▸ **Required action**: Starting at the line that has "Viewport: 600px width, 600px height." and stopping after the line that has "Place cursor on", reproduce the listing below exactly; omit everything else.

▸ **Supplied data**:
....
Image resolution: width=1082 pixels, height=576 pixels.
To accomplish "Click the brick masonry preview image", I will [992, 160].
....
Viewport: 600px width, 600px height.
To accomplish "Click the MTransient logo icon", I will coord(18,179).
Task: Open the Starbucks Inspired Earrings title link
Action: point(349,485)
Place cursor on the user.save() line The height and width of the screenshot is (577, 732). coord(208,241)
....
▸ **Output below**:
Viewport: 600px width, 600px height.
To accomplish "Click the MTransient logo icon", I will coord(18,179).
Task: Open the Starbucks Inspired Earrings title link
Action: point(349,485)
Place cursor on the user.save() line The height and width of the screenshot is (577, 732). coord(208,241)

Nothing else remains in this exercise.